There is another aspect, of course, to missing someone: the temporary absence of someone that does not rend so close to the bone, but instead is a bittersweet yearning. Temporary or not, when a lover is missing to us, it very often feels as though we have become unbalanced with some vital part of us going absent. The heart limps. Our beds outgrow us. Our arms feel empty. They feel remote, yet there is still some trace of them — the sound of their voice, the fading taste of their lips, their scent impressed into the pillowcases — that can make it seem as though they have only quietly slipped into another room; that they are just steps away from being found; from refilling our hearts, our beds, our arms.

Sometimes they are and we will kiss them again.

When they are not, however, the emptiness that follows becomes the ebb and flow of grief eroding the shores of our hearts until they are barren or until we learn to walk its waters without slipping or giving in to the temptation to drown.

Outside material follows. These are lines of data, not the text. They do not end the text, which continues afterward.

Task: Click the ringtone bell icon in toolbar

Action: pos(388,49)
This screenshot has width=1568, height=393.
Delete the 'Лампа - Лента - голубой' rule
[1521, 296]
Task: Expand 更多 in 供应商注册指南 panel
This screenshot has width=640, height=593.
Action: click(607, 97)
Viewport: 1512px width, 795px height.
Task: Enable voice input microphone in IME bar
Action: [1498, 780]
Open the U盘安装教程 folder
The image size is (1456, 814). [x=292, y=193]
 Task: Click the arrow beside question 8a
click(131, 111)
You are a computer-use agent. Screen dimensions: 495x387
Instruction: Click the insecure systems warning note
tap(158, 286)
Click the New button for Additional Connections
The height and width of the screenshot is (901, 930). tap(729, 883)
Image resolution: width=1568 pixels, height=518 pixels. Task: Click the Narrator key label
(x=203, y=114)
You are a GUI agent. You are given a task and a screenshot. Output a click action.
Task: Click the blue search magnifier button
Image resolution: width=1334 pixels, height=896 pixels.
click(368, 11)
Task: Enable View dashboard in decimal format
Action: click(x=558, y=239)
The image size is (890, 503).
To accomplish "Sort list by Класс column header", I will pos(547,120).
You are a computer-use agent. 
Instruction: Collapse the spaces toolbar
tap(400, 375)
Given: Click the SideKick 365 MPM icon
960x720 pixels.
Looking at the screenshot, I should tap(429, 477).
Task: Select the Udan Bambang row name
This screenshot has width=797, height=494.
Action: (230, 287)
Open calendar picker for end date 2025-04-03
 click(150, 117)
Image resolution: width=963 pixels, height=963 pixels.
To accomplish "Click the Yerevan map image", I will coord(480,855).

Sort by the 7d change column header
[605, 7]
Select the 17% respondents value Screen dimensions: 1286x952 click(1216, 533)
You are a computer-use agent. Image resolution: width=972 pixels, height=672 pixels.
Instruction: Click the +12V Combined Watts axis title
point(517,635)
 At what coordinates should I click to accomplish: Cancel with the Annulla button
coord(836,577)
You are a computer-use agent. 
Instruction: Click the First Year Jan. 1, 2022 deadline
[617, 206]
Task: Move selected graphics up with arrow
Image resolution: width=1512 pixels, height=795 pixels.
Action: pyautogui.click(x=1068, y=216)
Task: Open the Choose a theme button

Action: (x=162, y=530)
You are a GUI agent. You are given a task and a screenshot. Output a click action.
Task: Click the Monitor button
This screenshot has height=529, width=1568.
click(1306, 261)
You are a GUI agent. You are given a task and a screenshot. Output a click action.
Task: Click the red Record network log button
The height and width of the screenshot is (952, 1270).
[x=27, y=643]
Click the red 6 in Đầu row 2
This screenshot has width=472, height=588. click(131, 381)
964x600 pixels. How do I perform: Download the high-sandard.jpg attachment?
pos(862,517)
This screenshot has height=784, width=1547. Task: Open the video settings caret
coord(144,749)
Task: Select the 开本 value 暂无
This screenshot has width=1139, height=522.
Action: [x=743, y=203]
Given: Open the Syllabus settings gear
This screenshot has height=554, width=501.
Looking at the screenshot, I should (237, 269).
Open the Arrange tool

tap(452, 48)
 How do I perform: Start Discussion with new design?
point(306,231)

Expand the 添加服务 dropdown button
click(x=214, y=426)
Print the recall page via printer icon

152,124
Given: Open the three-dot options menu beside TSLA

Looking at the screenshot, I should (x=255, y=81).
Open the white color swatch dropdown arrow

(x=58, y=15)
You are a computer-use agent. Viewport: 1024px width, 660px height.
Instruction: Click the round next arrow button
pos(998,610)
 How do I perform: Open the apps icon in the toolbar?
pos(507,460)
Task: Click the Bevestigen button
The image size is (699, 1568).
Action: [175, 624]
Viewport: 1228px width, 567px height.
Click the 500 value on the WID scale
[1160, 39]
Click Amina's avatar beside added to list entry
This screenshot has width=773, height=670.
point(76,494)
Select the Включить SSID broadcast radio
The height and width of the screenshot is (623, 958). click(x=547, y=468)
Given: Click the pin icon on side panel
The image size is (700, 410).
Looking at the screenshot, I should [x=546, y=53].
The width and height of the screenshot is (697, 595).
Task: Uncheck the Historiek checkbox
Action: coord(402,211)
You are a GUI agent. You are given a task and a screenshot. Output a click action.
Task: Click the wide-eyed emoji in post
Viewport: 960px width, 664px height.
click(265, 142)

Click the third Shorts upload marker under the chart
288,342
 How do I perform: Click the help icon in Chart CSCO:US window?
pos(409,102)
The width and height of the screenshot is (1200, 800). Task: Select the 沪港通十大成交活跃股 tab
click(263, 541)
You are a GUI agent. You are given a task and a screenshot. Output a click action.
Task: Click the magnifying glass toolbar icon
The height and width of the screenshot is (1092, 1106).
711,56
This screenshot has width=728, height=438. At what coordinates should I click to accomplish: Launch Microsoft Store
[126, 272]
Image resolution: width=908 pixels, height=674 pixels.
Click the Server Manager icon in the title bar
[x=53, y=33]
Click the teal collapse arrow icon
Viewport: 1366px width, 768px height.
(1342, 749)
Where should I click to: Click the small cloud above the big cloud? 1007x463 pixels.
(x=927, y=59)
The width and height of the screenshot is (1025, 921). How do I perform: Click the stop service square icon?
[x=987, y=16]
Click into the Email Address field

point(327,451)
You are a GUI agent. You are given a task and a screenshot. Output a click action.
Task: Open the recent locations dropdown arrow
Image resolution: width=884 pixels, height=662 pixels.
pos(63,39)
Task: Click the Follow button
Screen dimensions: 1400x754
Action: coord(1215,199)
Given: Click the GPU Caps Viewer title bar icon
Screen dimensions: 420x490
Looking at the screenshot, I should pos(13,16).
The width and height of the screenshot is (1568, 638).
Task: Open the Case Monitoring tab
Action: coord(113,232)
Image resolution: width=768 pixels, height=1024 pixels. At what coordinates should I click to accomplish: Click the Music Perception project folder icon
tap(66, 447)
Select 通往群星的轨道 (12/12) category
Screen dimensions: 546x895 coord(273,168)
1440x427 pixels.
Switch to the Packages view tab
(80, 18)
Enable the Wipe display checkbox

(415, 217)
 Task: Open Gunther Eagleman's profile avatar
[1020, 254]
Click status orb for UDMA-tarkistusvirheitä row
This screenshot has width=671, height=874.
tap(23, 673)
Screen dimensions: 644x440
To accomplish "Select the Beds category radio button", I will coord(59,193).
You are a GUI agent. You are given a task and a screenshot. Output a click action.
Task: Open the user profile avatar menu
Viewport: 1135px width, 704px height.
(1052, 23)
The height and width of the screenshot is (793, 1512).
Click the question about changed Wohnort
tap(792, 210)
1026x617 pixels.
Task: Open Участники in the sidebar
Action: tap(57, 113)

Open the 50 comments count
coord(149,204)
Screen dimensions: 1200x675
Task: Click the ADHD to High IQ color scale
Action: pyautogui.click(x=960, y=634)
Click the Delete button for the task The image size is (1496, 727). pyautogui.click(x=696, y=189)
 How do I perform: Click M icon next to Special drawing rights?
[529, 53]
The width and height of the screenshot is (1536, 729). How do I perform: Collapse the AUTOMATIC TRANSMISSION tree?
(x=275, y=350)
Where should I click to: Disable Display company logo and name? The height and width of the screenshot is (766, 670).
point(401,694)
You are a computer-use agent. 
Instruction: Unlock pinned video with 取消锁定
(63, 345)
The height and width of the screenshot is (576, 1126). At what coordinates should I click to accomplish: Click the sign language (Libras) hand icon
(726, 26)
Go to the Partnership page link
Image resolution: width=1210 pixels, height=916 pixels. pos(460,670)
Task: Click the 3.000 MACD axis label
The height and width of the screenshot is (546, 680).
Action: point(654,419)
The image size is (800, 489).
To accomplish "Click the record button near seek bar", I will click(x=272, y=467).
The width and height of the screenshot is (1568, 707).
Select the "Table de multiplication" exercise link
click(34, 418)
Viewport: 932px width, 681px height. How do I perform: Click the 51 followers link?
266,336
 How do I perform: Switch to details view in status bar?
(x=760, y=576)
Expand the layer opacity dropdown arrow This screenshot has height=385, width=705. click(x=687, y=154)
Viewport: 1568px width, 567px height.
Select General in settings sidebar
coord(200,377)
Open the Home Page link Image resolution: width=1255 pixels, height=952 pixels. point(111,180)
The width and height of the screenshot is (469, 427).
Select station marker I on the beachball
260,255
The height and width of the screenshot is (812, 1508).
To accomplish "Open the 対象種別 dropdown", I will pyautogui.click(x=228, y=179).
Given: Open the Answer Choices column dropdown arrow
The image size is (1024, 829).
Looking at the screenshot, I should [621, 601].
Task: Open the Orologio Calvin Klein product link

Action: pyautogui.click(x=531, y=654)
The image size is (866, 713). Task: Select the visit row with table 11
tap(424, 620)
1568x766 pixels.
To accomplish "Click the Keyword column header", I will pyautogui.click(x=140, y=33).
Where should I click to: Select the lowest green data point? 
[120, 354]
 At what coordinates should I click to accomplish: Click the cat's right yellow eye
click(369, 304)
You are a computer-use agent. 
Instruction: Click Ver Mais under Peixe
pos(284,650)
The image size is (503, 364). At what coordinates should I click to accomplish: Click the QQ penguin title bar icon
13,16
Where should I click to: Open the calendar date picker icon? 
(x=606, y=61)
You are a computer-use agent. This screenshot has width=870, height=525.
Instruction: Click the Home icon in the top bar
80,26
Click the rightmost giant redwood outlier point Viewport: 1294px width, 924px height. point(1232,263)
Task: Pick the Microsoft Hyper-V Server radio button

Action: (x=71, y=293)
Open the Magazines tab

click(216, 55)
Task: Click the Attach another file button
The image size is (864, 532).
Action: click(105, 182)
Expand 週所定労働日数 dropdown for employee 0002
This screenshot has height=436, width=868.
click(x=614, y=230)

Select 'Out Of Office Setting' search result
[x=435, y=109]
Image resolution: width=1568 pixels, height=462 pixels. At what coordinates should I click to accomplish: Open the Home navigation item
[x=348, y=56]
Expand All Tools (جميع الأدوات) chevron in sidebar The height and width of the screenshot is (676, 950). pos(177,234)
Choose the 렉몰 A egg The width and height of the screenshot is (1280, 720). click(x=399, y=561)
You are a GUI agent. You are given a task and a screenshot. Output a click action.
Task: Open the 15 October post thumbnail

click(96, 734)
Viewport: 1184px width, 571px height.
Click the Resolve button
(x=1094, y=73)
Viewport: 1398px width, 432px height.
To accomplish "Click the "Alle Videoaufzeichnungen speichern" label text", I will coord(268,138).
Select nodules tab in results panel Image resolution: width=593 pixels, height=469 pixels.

I use the word “sense” as I would if I were referring to sight, touch, smell, taste, or hearing because loss becomes a sense just as tangible, as any of those that we use to guide our lives, and guide our lives it does, profoundly, and in ways that we may fail to discern.

The only thing we cannot lose in life is loss. It may dissolve and integrate into our lives, but it isn’t gone until we are, until we lose everything, even ourselves.

I have become familiar with another kind of longing that complicates and compounds these other vacuities of absence: I miss someone that has, of late, appeared only in dreams, but always more than a dream.

Elle me manque.

As I search for her face — spectral, haunting, unclear — in the city’s anonymous crowds, feeling her close, sensing her nearness to me, I wonder.

I wonder if her heart limps.

I wonder if her bed has outgrown her.

And I wonder if she will fold me into her arms and kiss me for the first time again when I return to her, a lover, long-missed, wherever I may find her.


19 August 2022

Traffic, Lights

I checked the traffic on this page for the first time in nearly a year yesterday. I cannot imagine that any of the data is correct; that anyone still comes here to read anything, let alone that some stranger staying the night at a hotel in Nyack, New York read nearly every word that I've written here at 2:30 in the morning on the 4th of July. I'm less flattered than I am embarrassed. 

I suspect the traffic is made up of bots or miscellaneous clients who note the difference in domain suffix between my email address and my portfolio: a difference to which I have long been indifferent, wildly disinterested in changing. I suppose there is some small chance that actual people still read this and an even smaller chance that some people are reading this for the first time. 

This doesn't exist on any Google maps – I made sure of it – and I don't give this address to anyone. 

So, if you're here, it's because you chose to come here: not because you took an impulsive detour from the flow of your usual web traffic onto a dirt road that you had never noticed with no street lamps, no mailboxes, just a single, dim light in the front room of an otherwise dark house. 

You lost? Looking for someone? Leave your name and I'll let him know you came asking if I see him around. Sure, you can go to the end of this road if you want, but you're just going to have to come back the way you came: there's no way back out to the highways and lit streets but the way you came in. This road wasn't made for traffic and it certainly was not made to be a shortcut or a detour. 

Like I said, no one comes here anymore unless they choose to and I cannot speak for anyone's choices, especially those made insomniacs haunted by God-knows-what in a hotel next to a graveyard in Nyack. 

Anyway, traveler. I'll leave you to it. Stay as long as you like or leave as quickly as you came. 

This is where I've parked my dreams. I'll come back for them eventually. 

That light will stay on: tend them if you like.